— BEGIN SUPPLIED PASSAGE —
The upward trajectory of services growth has faced a halt with sideways movement in March 2025 quarter, as seen below (exhibit 1). 

Exhibit 1 – Global services growth (representative) trend chart until March 2025 quarter  

(in Year on Year (YoY) organic CC terms) 

image 26

Recent trade announcements, including the 90-day U.S.–China tariff truce, the US-UK trade agreement, the UK–India Free Trade Agreement, and the U.S.–Saudi Arabia economic partnership, offers marginal tactical breathing room.  

  • The U.S.–China agreement lowers tariffs until August 2025, but its temporary nature and lack of end-state clarity means enterprises are still hesitant to commit to long-term programs 
  • The UK–India Free Trade Agreement (FTA), introduces structural enablers that could improve the operational ease of cross-border services delivery, especially for Indian providers with major UK clients. Provisions like easier professional mobility and social security exemptions also reduce the friction and cost of staffing, and signals for a more stable UK engagement environment  
  • The U.S.– Saudi Arabia agreement includes investments in digital infrastructure like DataVolt’s $20 billion commitment to build AI-focused data centers in the U.S. This initiative, along with partnerships with U.S. tech firms, could drive some demand for infrastructure support, data engineering, and operational services, areas where service providers already operate at scale 
  • For the US-UK agreement, there is little delta to support any major demand for global services as of now, as most of the agreed terms might not move the needle for end industries to create a notable change in services demand 

Despite these external shifts, it is this internal enterprise behavior that is mostly shaping the service’s outlook. For example, following a blockbuster 2024 in bookings, deal activity is now stabilizing (exhibit 2).
— END SUPPLIED PASSAGE —
— BEGIN RECORDED DATA —
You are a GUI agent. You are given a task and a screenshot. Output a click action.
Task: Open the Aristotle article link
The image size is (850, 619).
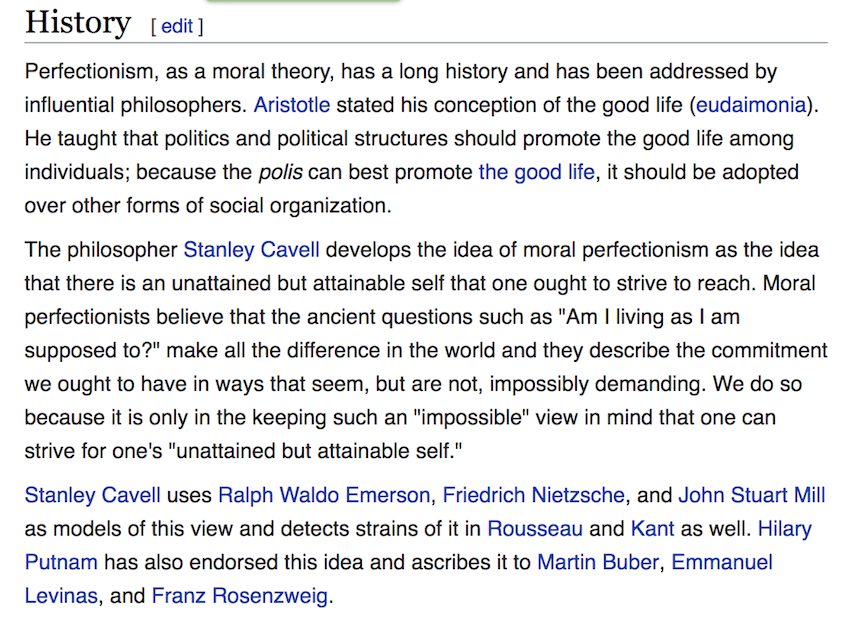click(x=291, y=105)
— END RECORDED DATA —
• SHORT TASK 1: According to the services growth passage, what does DataVolt's $20 billion commitment fund?
• SHORT TASK 2: Continue the services growth passage from the end of its final sentence.

• TASK RESULT 1: Building AI-focused data centers in the U.S.

• TASK RESULT 2:
Exhibit 2 – The last-twelve-months (LTM) book-to-bill ratio of a representative set of service providers 

image 25

This is not a sign of softening demand either, but rather a function of ongoing ramp-ups from large prior signings, compounded by cautious pauses in new discretionary spending. Many new deals in 2025 are rooted in cost mandates, automation, and business resilience, not transformative ambition.  

The average deal size is trending smaller, with clients preferring modular, scalable engagement models. This cautious external posture is mirrored by service providers. After a brief period of heightened alert due to the India–Pakistan situation, which has now de-escalated, added a dimension of delivery caution creating the need for flexible, risk-adjusted delivery planning. 

Having endured five years of overlapping global disruptions, providers are structurally more agile and better positioned to absorb shocks without overreacting. 

What differentiates the current phase from prior slowdowns, however, is the concurrent momentum in strategic growth areas. For example, enterprise AI adoption is accelerating, and providers are proactively aligning to enterprise-wide AI strategies. In parallel, GCCs are gaining secular traction and service providers are now making GCC closer to their corporate strategy. These moves suggest that providers are not merely defensive, they are selectively going on the offensive in areas with durable client demand. 

Taken together, these dynamics point to a sector that is neither stalling nor surging but adapting and gearing up for long-term success.  

Trade shifts have created operating space, but not conviction. Client demand is evolving, not evaporating. Providers are cautious, but far from passive. Instead, the industry is resetting its rhythm: responding to external flux with internal clarity and shifting focus from scale-driven growth to value-driven resilience.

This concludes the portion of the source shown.